The same progressive development occurs in each individual man. This orderly development of the nervous system in the animal series is recognized again in the gradual development of the individual man. The primitive trace, as it faintly appears in the germinal membrane, marks out the place presently to be occupied by the cranio-spinal axis, and, that point of development gained, man answers to the amphioxus. Not until the twelfth week of embryonic life does he reach the state permanently presented by birds; at this time the anterior lobes are only perceptible. In four or six weeks more the middle lobes are evolved posteriorly on the anterior, and, finally, in a similar manner, the tertiary or posterior ones are formed. And thus it appears that, compared with the nervous system of other animals, that of man proceeds through the same predetermined succession of forms. Theirs suffers an arrest, in some instances at a lower, in some at a higher point, but his passes onward to completion.

It occurs again in the entire life of the globe. But that is not all. The biography of the earth, the life of the entire globe, corresponds to this progress of the individual, to this orderly relation of the animal series. Commencing with the oldest rocks that furnish animal remains, and advancing to the most recent, we recognize a continual improvement in construction, indicated by the degree of advancement of the nervous system. The earliest fishes did not proceed beyond that condition of the spinal column which is to be considered as embryonic. The Silurian and Devonian rocks do not present it in an ossified state. Fishes, up to the Carboniferous epoch, had a heterocercal tail, just as the embryos of osseous fishes of the present time have up to a certain period of their life. There was, therefore, an arrest in the old extinct forms, and an advance to a higher point in the more modern. The buckler-headed fishes of the Devonian rocks had their respiratory organs and much of their digestive apparatus in the head, and showed an approximation to the tadpoles or embryos of the frog. The crocodiles of the oolite had biconcave vertebræ, like the embryos of the recent ones which have gained the capability of making an advance to a higher point. In the geological order, reptiles make their appearance next after fishes, and this is what we should expect on the principle of an ascending nervous development. Not until long after come birds, later in date and higher in nervous advancement, capable not only of instinct, but also of intelligence. Of mammals, the first that appear are what we should have expected – the marsupials; but among the tertiary rocks, very many other forms are presented, the earlier ones, whether herbivorous or carnivorous, having a closer correspondence to the archetype than the existing ones, save in their embryonic states, the analogies occurring in such minor details as the possession of forty-four teeth. Absolute necessity of admitting transmutation of forms. The biography of the earth is thus, on the great scale, typical of individual life, even that of man, and the succession of species in the progress of numberless ages is the counterpart of the transmutation of an individual from form to form. As in a dissolving view, new objects emerge from old ones, and new forms spontaneously appear without the exercise of any periodical creative act.

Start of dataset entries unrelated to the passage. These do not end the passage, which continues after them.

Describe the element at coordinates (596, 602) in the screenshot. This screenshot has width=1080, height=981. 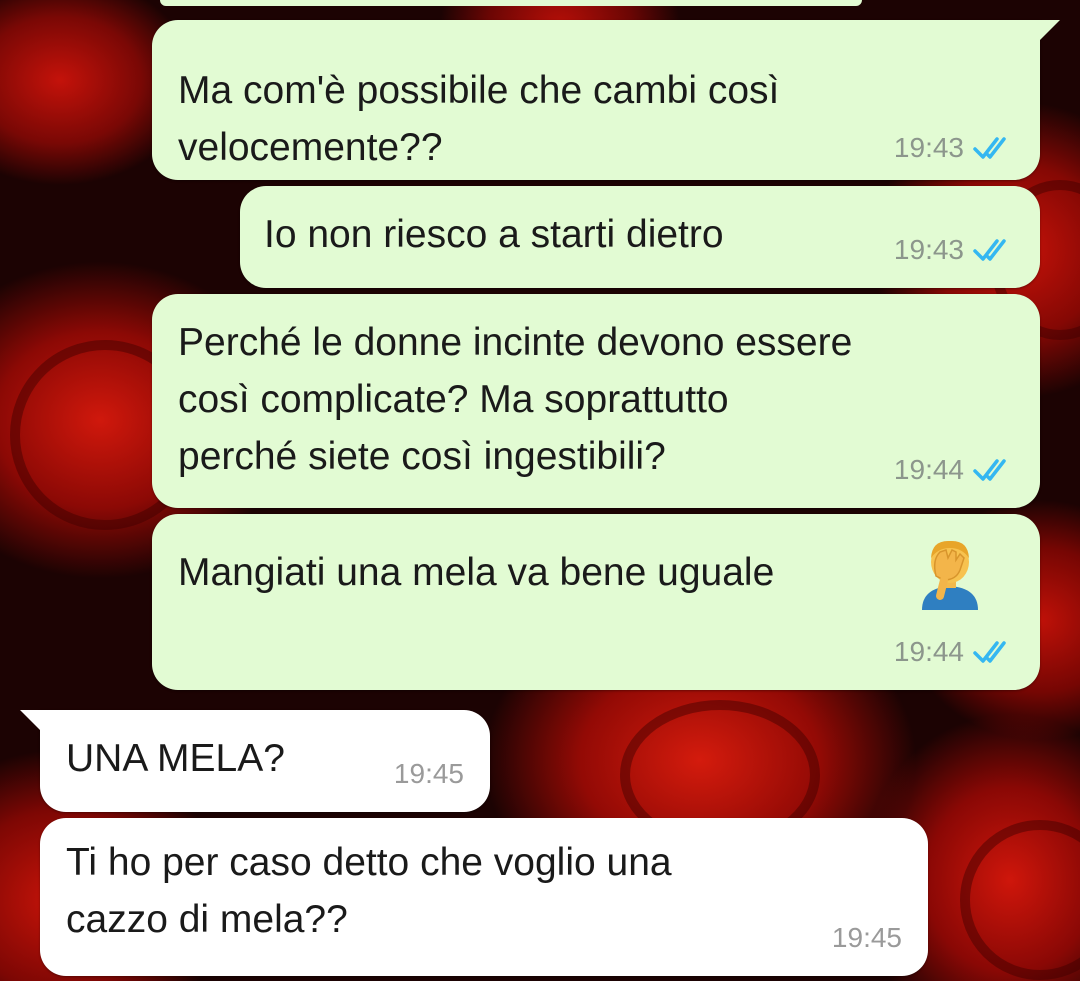
I see `message-bubble-outgoing: Mangiati una mela va bene uguale 19:44` at that location.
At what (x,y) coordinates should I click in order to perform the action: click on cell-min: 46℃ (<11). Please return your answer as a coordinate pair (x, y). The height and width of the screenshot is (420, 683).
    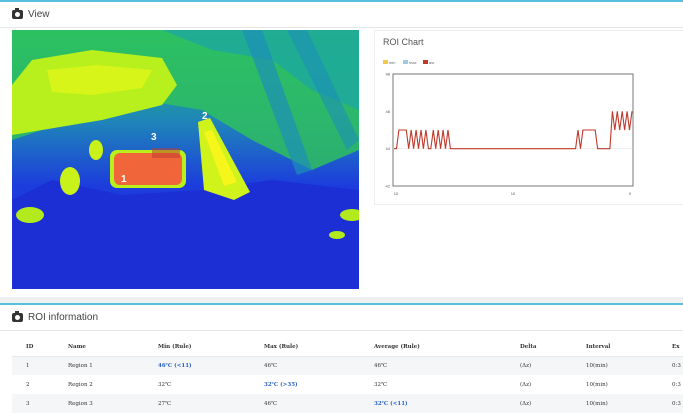
    Looking at the image, I should click on (197, 366).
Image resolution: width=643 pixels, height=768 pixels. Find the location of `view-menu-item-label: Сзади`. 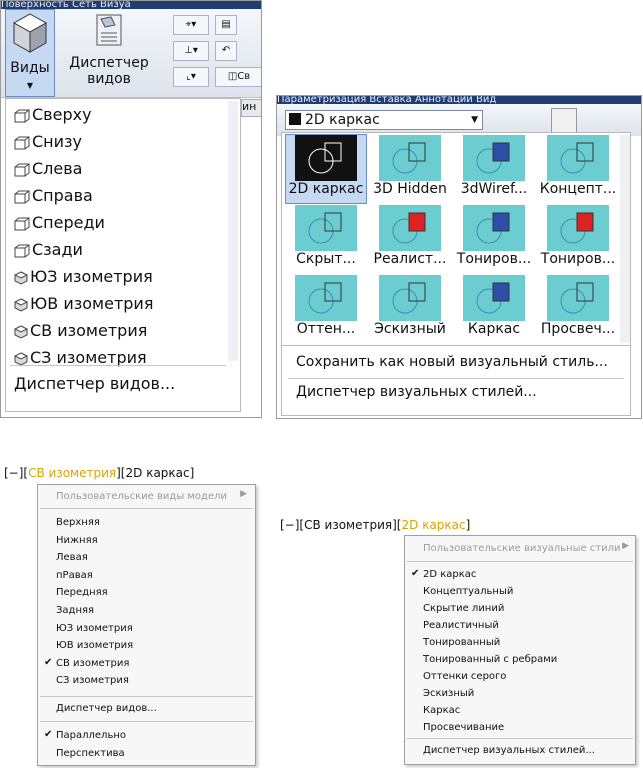

view-menu-item-label: Сзади is located at coordinates (58, 250).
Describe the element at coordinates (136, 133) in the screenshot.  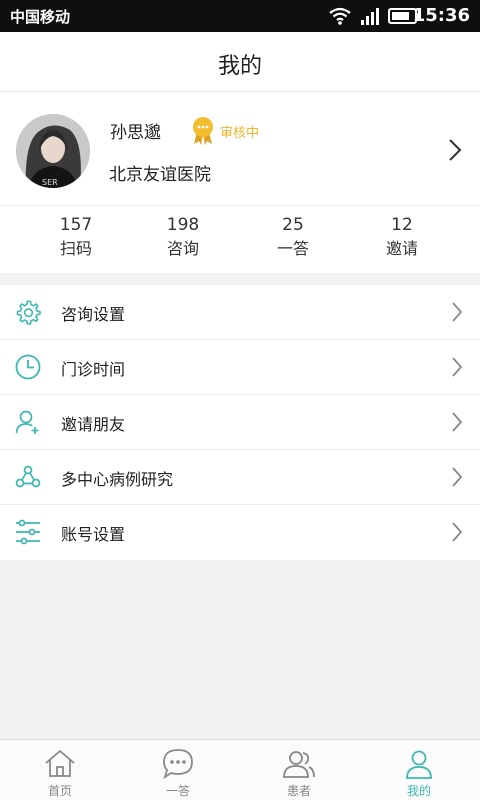
I see `doctor-name: 孙思邈` at that location.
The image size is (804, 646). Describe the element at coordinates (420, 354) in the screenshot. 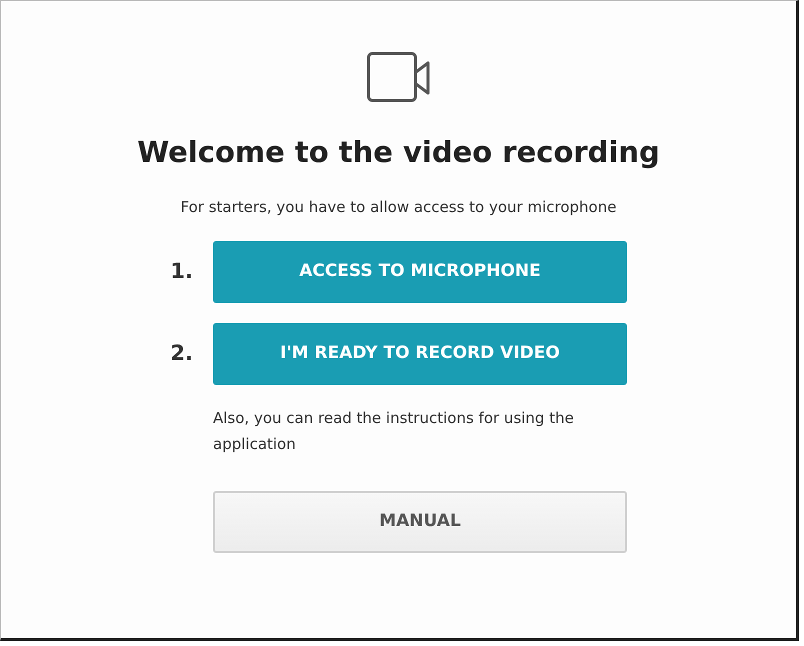

I see `step-button: I'M READY TO RECORD VIDEO` at that location.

Life of man from infancy to maturity in accordance with his anatomy. For some days after birth the actions of the human being are merely reflex. Its cranio-spinal axis alone is in operation, and thus far it is only an automaton. But soon the impressions of external objects begin to be registered or preserved in the sensory ganglia, and the evidences of memory appear. The first token of this is perhaps the display of an attachment to persons, not through any intelligent recognition of relationship, but merely because of familiarity. This is followed by the manifestation of a liking to accustomed places and a dread of strange ones. At this stage the infant is leading an instinctive life, and has made no greater advance than many of the lower mammals; but they linger here, while he proceeds onward. He soon shows high powers of memory, the exercise of reason in the determinations of judgment, and in the adaptation of varied means to varied ends.